--- START ---

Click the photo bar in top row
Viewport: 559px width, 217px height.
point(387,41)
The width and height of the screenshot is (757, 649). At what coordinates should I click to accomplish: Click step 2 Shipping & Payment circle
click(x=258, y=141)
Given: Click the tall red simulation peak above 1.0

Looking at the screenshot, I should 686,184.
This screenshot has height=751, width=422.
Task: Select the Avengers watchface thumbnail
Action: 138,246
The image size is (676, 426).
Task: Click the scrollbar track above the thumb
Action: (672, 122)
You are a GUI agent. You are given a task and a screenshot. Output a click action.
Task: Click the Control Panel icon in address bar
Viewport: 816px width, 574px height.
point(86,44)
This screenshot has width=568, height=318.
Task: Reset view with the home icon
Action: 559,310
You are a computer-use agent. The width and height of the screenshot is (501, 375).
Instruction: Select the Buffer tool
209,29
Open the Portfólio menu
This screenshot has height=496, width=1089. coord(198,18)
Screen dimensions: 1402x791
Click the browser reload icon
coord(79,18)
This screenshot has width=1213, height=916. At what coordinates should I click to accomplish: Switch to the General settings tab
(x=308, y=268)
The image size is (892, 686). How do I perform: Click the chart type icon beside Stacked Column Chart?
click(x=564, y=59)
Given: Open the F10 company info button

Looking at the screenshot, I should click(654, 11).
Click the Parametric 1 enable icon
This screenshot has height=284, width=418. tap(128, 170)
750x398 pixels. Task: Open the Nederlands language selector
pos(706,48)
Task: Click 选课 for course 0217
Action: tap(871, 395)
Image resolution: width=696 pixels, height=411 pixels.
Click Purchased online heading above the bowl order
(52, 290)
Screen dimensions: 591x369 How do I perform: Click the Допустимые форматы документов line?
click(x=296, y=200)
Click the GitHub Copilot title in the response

--- END ---

Wherever a line contains the string "agent", copy that line from the data.

TASK OUTPUT:
You are a GUI agent. You are given a task and a screenshot. Output a click action.
You are a computer-use agent. The width and height of the screenshot is (501, 375).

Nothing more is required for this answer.